Problem details: In the records below, find the line that contains "Given: Click inside the Find a setting field" and the line that contains "Click the Last Name label text"; write out exactly those two lines and everything between them, without the pictures.

Source data:

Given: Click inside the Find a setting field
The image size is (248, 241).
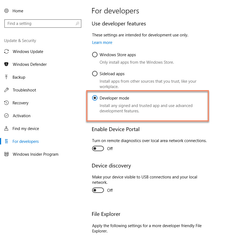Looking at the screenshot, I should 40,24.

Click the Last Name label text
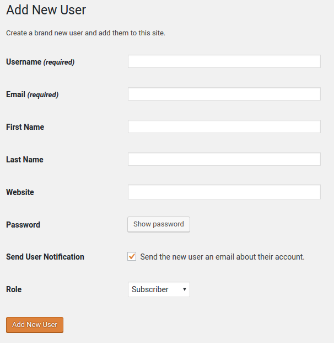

---

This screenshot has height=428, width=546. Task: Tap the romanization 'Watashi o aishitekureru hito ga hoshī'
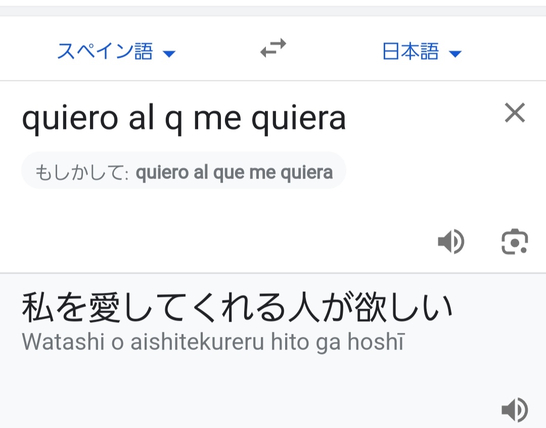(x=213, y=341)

The completed task:
Given: Click inside the Find a setting field
The image size is (248, 241).
Looking at the screenshot, I should 40,24.

Click the Last Name label text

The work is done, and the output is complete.